§ TEXT BLOCK
*** Block opens ***

Topic outline

  • Because of the coronavirus situation, all teaching on the course takes place online on the Aalto Zoom channel 663 1382 9636. Note that you must be signed in to Zoom with your Aalto e-mail address in order to participate.

    In addition, a Zulip forum at https://cs-c2160.zulip.cs.aalto.fi is available for general discussion and collaboration on the course topics.


    Compulsory course of the Computer Science and Data Science majors (BSc level).

    Credits: 5

    Level: Bachelor

    Responsible Professor: Pekka Orponen

    Teaching Period: III - IV (Spring). The course starts on Tuesday 12 January 2021.

    Schedule (all teaching online):

    • Lectures: Tuesdays 10:15 - 12:00 (Pekka Orponen)
    • Tutorial sessions (starting Tue 12 Jan):
      • Tuesdays 16:15 - 18:00 (Sander Aarts)
      • Wednesdays 10:15 - 12:00 (Trang Nguyen)
      • Wednesdays 12:15 - 14:00 (Trang Nguyen)
      • Thursdays 12:15 - 14:00 (Sander Aarts)
      • Fridays 10:15 - 12:00 (Siiri Kuoppala)

     Workload:

    • Lectures: 24h (2h/week)
    • Tutorial sessions in small groups: 24h (2h/week)
    • Independent work: 82h
    • Exam: 3h
    • Total: 133h


    Learning Outcomes: After the course you know the most important mathematical models of computation and their characteristics. You can model computation using finite automata and describe simple syntactic patterns with regular expressions and context-free grammars.  You understand the possibilities and limitations of the computation models and description formalisms studied during the course, and know their relationships. You understand how the Turing machine model characterises everything that can be computed with a computer program, and that there are well-defined problems that cannot be solved by any program.

*** Block closes ***

§ PROVIDED RECORDS
*** Block opens ***

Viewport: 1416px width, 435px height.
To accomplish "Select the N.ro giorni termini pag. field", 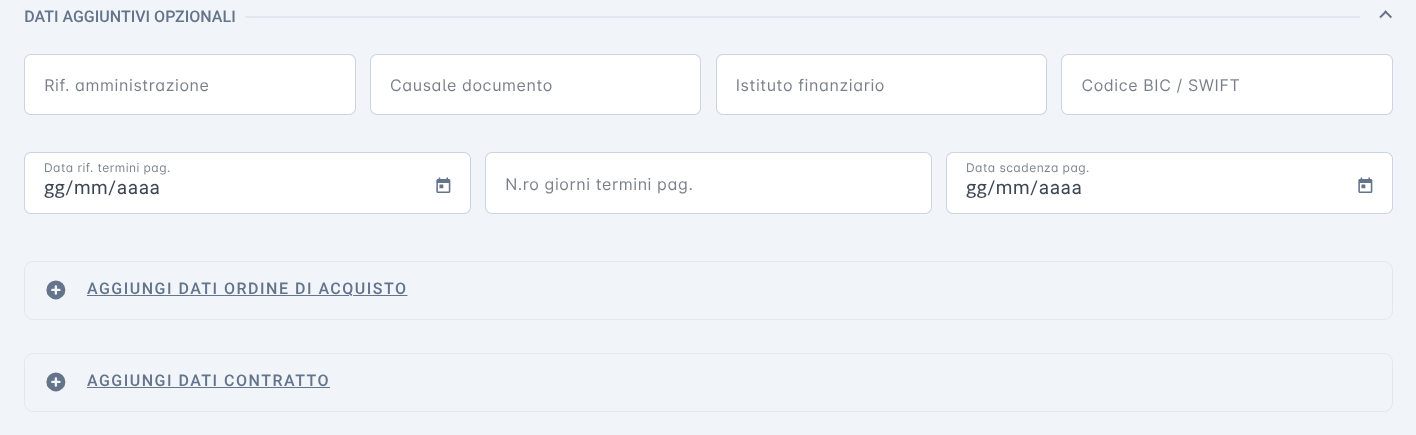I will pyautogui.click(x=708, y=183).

*** Block closes ***
*** Block opens ***

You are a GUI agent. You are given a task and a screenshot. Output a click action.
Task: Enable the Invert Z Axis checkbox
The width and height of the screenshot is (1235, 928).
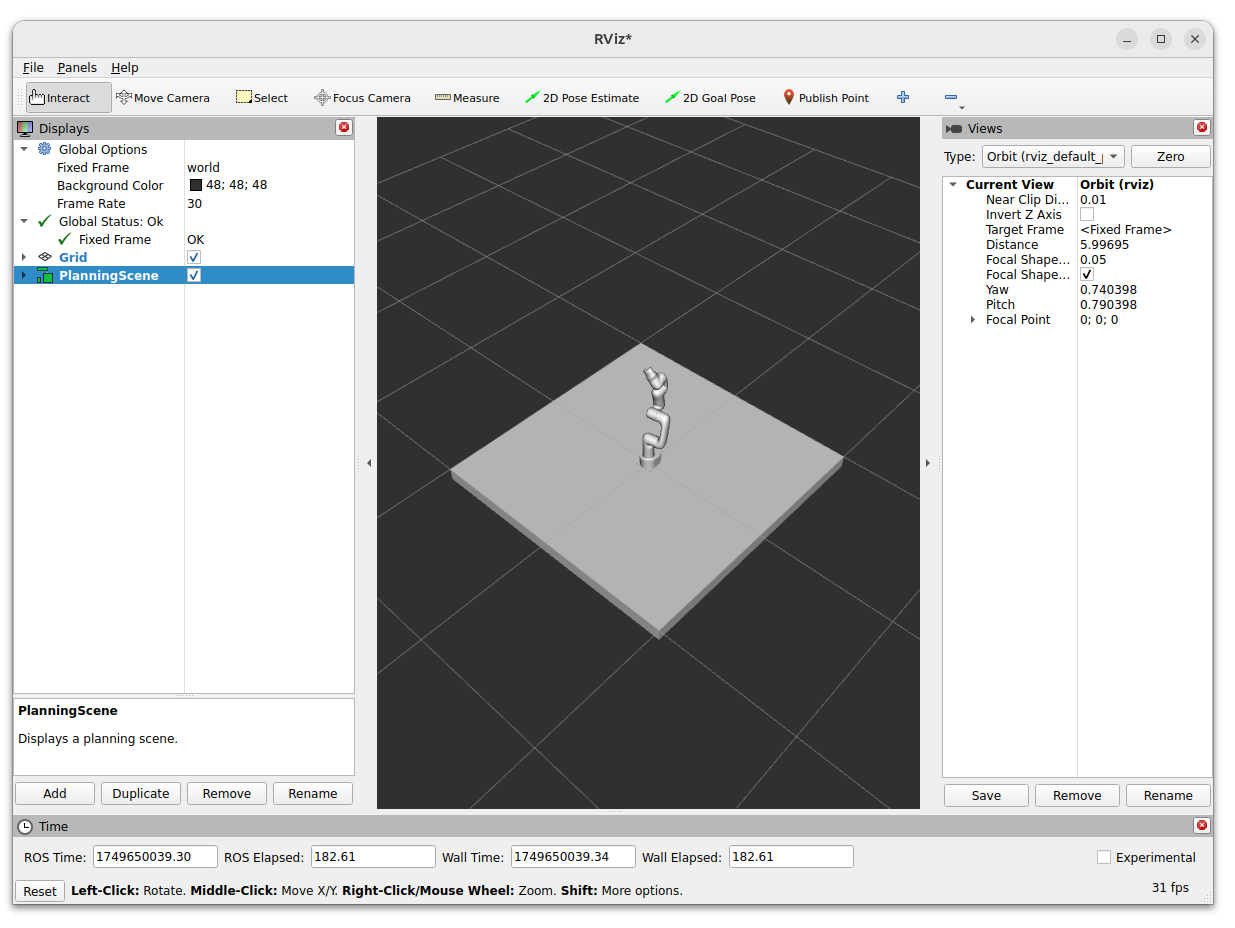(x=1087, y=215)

*** Block closes ***
*** Block opens ***

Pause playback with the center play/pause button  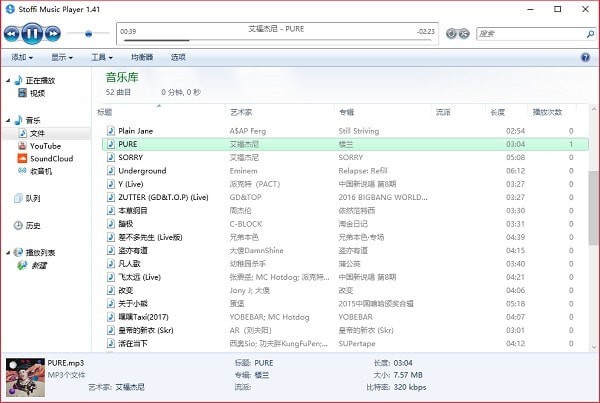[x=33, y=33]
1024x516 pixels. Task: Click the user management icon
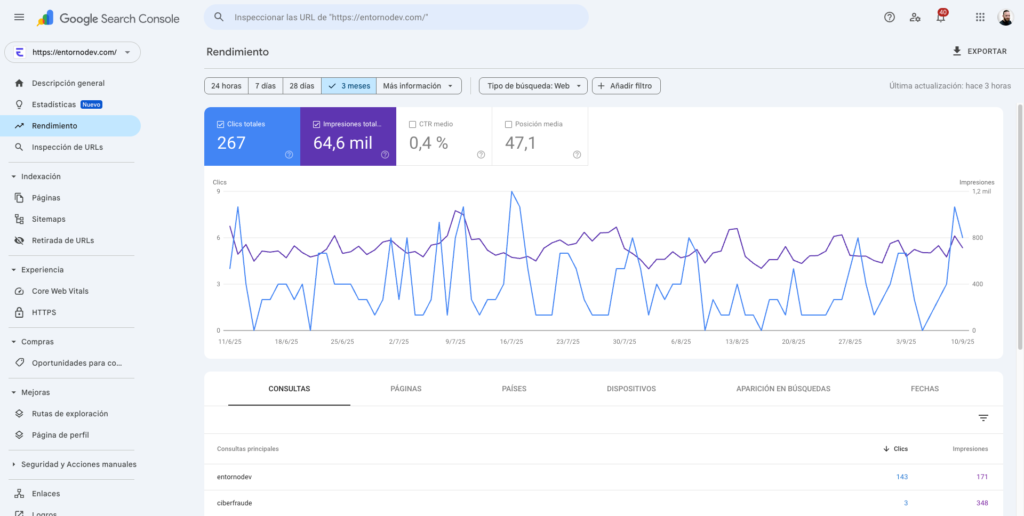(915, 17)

*** Block closes ***

§ EXERCISE SET
(a) Translate this sentence from the course outline into Spanish: "Note that you must be signed in to Zoom with your Aalto e-mail address in order to participate."
(b) Name every person who appears in the course outline.
(c) Reproduce the portion of the course outline that opens with the words containing "Level: Bachelor" and closes with "14:00 (Sander Aarts)".

§ RESPONSES IN ORDER
(a) Tenga en cuenta que debe haber iniciado sesión en Zoom con su dirección de correo electrónico de Aalto para poder participar.

(b) Pekka Orponen, Sander Aarts, Trang Nguyen, Siiri Kuoppala

(c)
Level: Bachelor

    Responsible Professor: Pekka Orponen

    Teaching Period: III - IV (Spring). The course starts on Tuesday 12 January 2021.

    Schedule (all teaching online):

    • Lectures: Tuesdays 10:15 - 12:00 (Pekka Orponen)
    • Tutorial sessions (starting Tue 12 Jan):
      • Tuesdays 16:15 - 18:00 (Sander Aarts)
      • Wednesdays 10:15 - 12:00 (Trang Nguyen)
      • Wednesdays 12:15 - 14:00 (Trang Nguyen)
      • Thursdays 12:15 - 14:00 (Sander Aarts)